Marathon bombing suspect Tamerlan Tsarnaev's body is buried in an undisclosed location, police say

WORCESTER, Mass. - Three weeks after Boston Marathon bombing suspect Tamerlan Tsarnaev died following a gun battle with police, his body has been buried in an undisclosed location, according to Worcester police.

"As a result of our public appeal for help a courageous and compassionate individual came forward to provide the assistance needed to properly bury the deceased," police said in a release on Thursday.

The announcement comes after countless cemeteries refused to take his remains and government officials deflected questions about where he could be buried, reported WCVB-TV, 7NEWS' sister station in Boston.

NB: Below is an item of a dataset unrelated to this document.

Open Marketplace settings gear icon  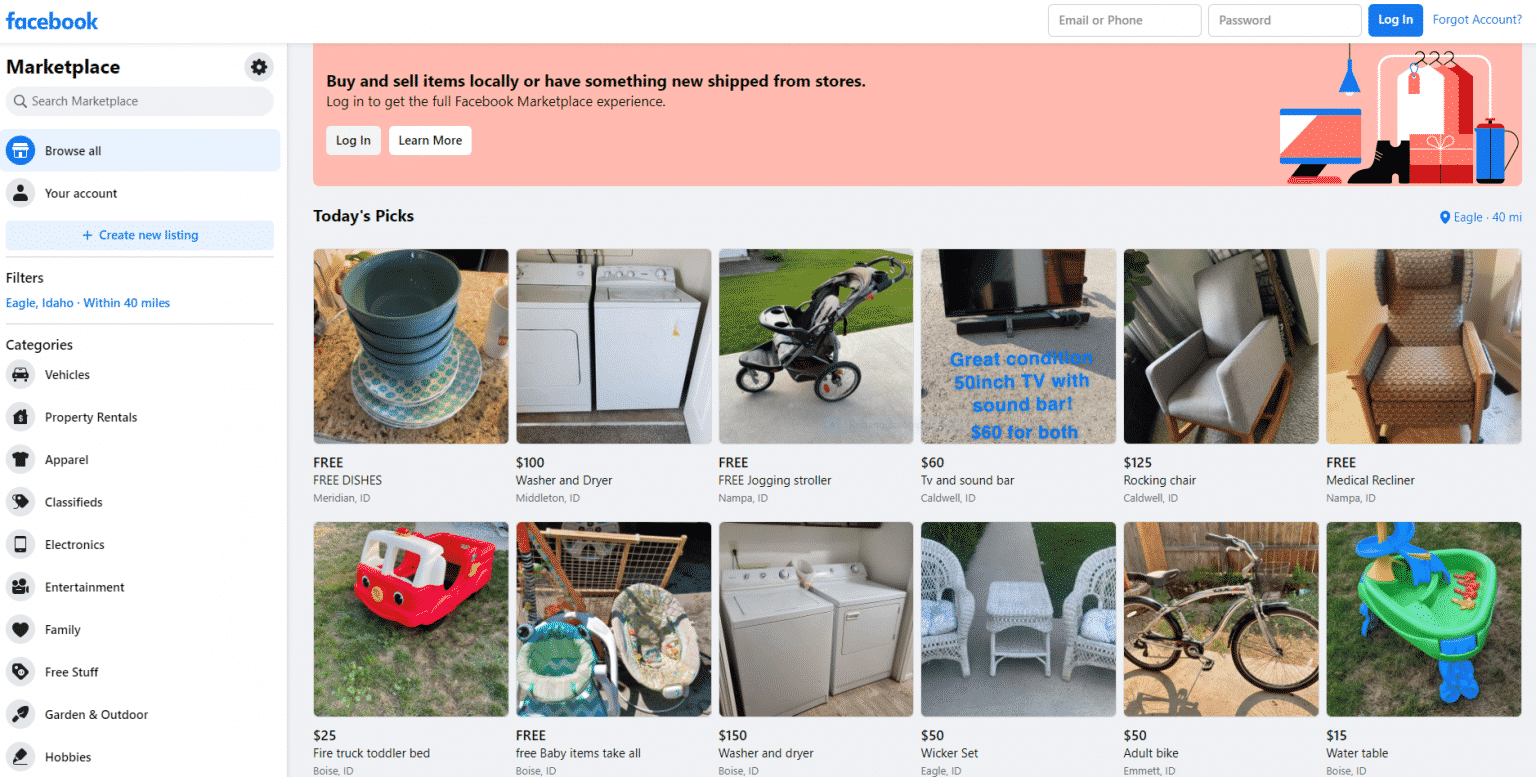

"His body is no longer in the city of Worcester and is now entombed," the statement said, not specifying where the body was buried.

Tsarnaev was fatally wounded in Watertown after police confronted him in a stolen car. He was shot several times by police, then was run over with the car by his fleeing brother, Dzhokhar Tsarnaev, his accomplice in the deadly April 15 bombing, authorities have said.

The bombing, involving pressure cookers packed with explosives and shrapnel near the marathon's finish line, killed three people and injured about 260 others.

Tamerlan Tsarnaev's body was released by the state medical examiner May 1, moved to the Graham Putnam & Mahoney Funeral Parlor in Worcester and has been in limbo since. Tsarnaev's widow had wanted his body turned over to his side of the family, which claimed it.

An expert in U.S. burial law said the resistance to Tsarnaev's burial is unprecedented in a country that has always found a way to put to rest its notorious killers, from Lee Harvey Oswald to Adam Lanza, who gunned down 20 children and six educators at a Newtown, Conn., elementary school last year.

"It's very unusual that people are so fixated on this," said Tanya Marsh, a Wake University professor. "There are a lot of evil people buried in marked graves in the United States. Traditionally, in the United States, ... when somebody dies, that's the end of their punishment."